Uncertainties attend the predictions of climate science, as the scientists themselves are careful to acknowledge. Reluctant policy makers use this uncertainty to support a “wait and see” response to climate change. Prominent American economists Gernot Wagner and Martin Weitzman in their recent book Climate Shock: The Economic Consequences of a Hotter Planet are scathing in their condemnation of such a response. They translate “wait and see” as “give up and fold” and call it wilful blindness.
Their own response to the uncertainty surrounding climate predictions is to ask what the worst case scenario looks like.
Here’s what you get: about a 10 percent chance of eventual temperatures exceeding 6 ° C, unless the world acts much more decisively than it has.
This isn’t a figure they’ve made up for themselves. It’s based on IPCC prediction ranges and on the International Energy Agency’s interpretation of current government commitments.
It’s clearly a catastrophic scenario, but with a 10 percent chance of happening it must play a prominent part in our thinking and planning. We take out fire insurance on our homes with a much lower than 10 percent chance of their burning down. It’s called prudence, and most of us don’t think twice about the precaution of insurance.
The book urges a level of response appropriate to an existential planetary risk of catastrophic proportions. There’s no blueprint in the lively discussion about what might be done and why it is proving so difficult to do it, but a price on carbon is one of the essentials, a point repeated many times over in the course of the book. What price? The authors see an appropriate price is one which prevents us getting anywhere close to 6 degrees warming, and offer $40 per ton as a start, the figure the US government estimates for the social cost of carbon. But it’s only a starting point.

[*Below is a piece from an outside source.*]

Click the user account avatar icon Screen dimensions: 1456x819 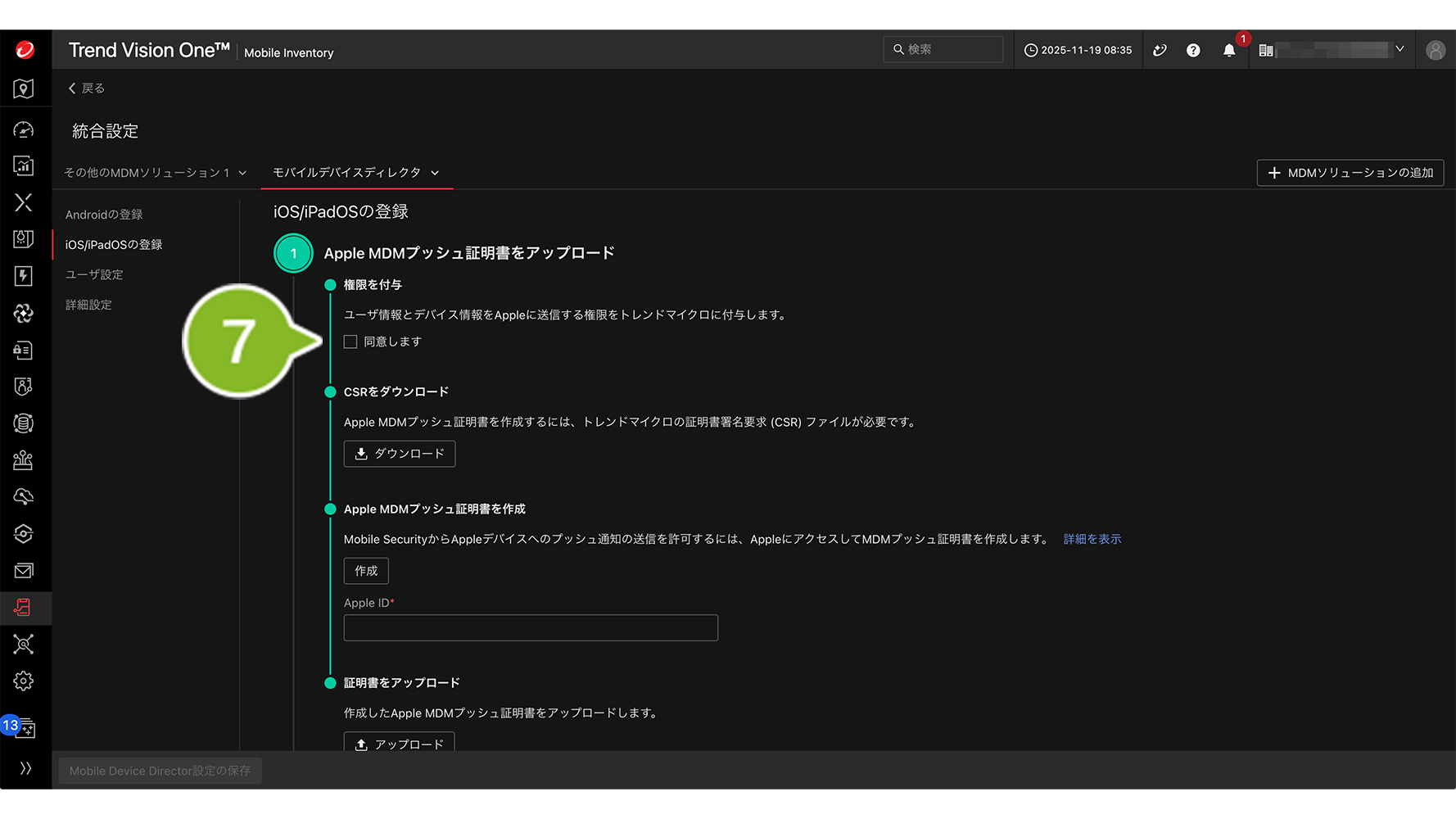point(1435,51)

What we know of the science points to a higher figure than that. An adequate price on carbon will help channel the human drive and ingenuity which is our best hope of getting out of the threatening situation we are in. The authors quote with approval the words of Richard Branson: “I think a global carbon tax is screaming— blindingly obvious and should have been introduced fifteen years ago…And if that happened, we would get on top of the problem.”
There are many obstacles to effective action on climate change. The temptation to free riding is ever present and often succumbed to. It’s at the heart of the global problem of global warming. Incurring costs which result in common benefit doesn’t come easy to most of us. I reflected at this point in my reading of the book that one only has to listen to the evasive words of ministers in the New Zealand government to be aware of how strong the impulse to free riding is. Apparently we are excused from putting a strong brake on emissions because we would lose competitive advantage if we did so; we can continue to explore for more oil and gas because there could be money in it for us; we can overlook agricultural emissions because we are producing food for the world; in the last resort we are too small to make any difference to the overall picture and in any case we’re only doing what everyone else is. So yes, we’d like to see global emissions come down, but we’ll certainly not offer anything that might be construed as a lead.

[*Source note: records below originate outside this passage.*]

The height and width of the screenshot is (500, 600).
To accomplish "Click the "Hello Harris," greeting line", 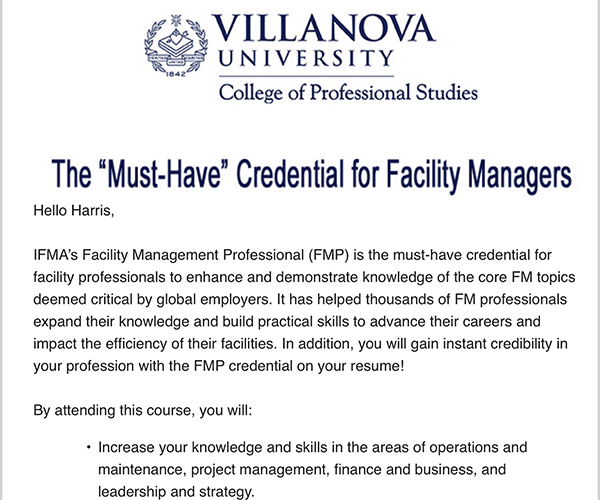I will click(74, 210).
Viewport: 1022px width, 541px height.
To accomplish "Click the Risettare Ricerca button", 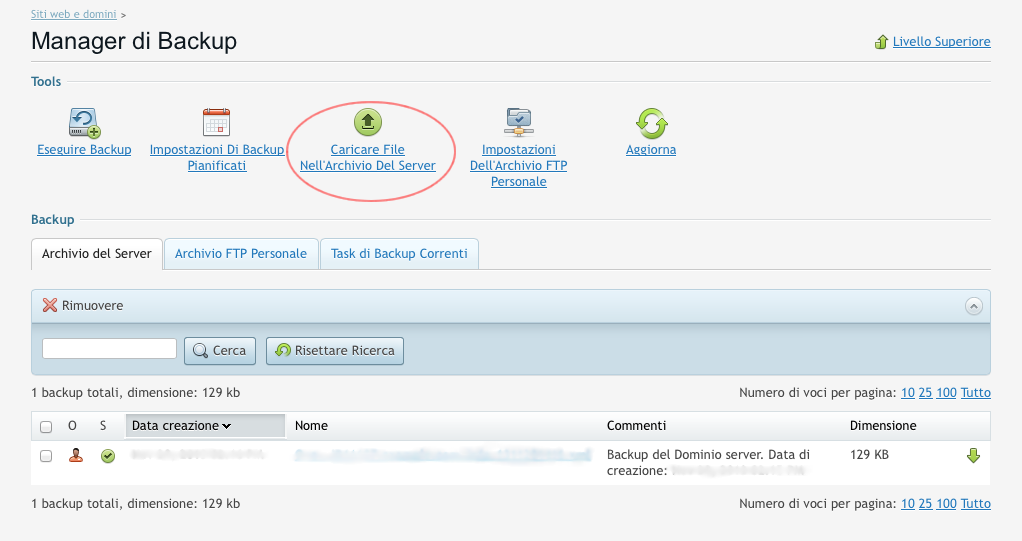I will (335, 351).
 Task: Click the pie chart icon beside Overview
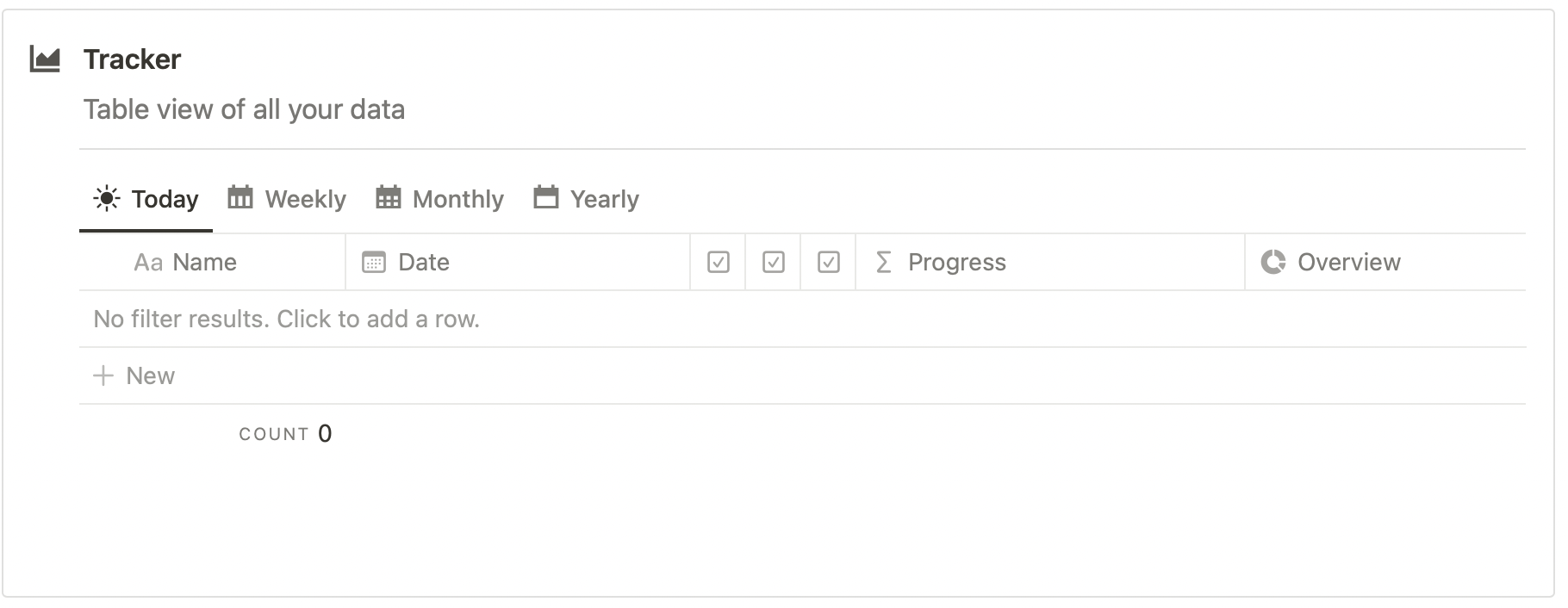[1272, 262]
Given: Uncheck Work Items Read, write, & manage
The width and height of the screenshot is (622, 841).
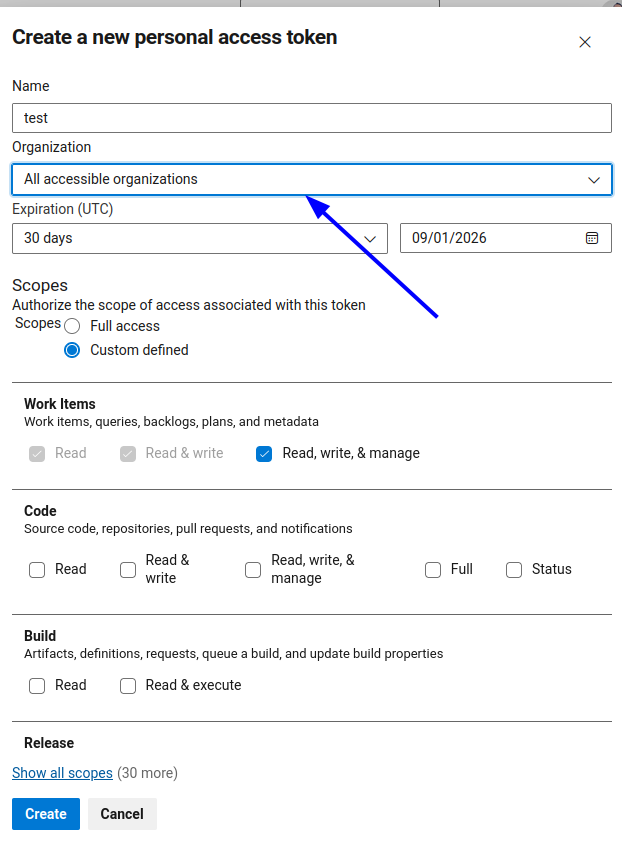Looking at the screenshot, I should click(x=264, y=454).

But if free riding allows atmospheric carbon to rise to the point where the consequences are causing major damage the authors point to the dangers of a different phenomenon – what they call free driving. Geoengineering by countries desperate to ameliorate warming is the scenario the authors fear. It would be comparatively cheap and straightforward to inject large quantities of sulphur-based particles into the stratosphere and produce a cooling effect. Their book includes an extensive discussion of this type of geoengineering, not advocating it, but finding it difficult to see it being rejected under extreme circumstances. What the authors do advocate is international discussion and an attempt to establish international consensus in advance which would prevent rogue action. The seriousness with which they consider geoengineering is a measure of the seriousness with which they estimate the future risk of warming.
More immediately and positively the authors argue for careful and limited subsidies for low-carbon technologies particularly at the early innovation stages of learning-by-doing. They envisage short term subsidies to enable new technology to get over the initial hump between expensive early production and much cheaper later mass production. They warn of the trap of long-term subsidies, nowhere better illustrated than in the $500 billion global fossil fuel subsidies.

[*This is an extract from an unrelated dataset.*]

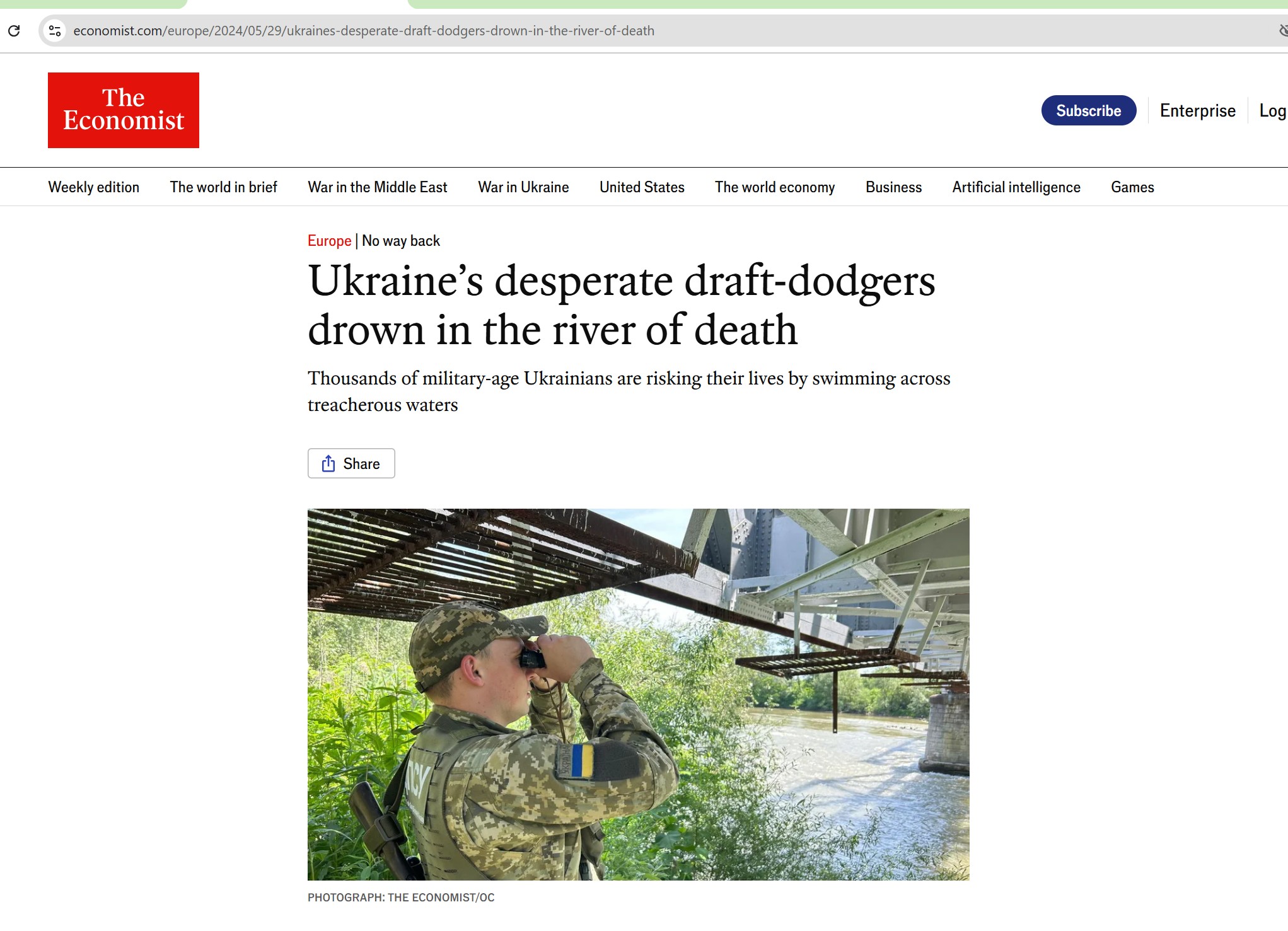Open War in Ukraine section

tap(523, 187)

The book is hardly optimistic. But the authors reject any accusation of alarmism:
We see it as our obligation to paint the full picture of what we know, and to show how what we don’t know might play out. We take no satisfaction in doing so. We can only hope that we are wrong.
Wrong on three counts: because the most drastic outcomes the science points to don’t come to pass; because society really does do what is necessary to rein in emissions; because the seemingly unstoppable drive to geo-engineering can be put under some governing mechanism.
No doubt readers will share the hope that the authors are wrong. But for the present they do a valuable service in underlining to a strangely heedless society that we really are facing terrible human danger and need to take drastic action if we’re to avert it.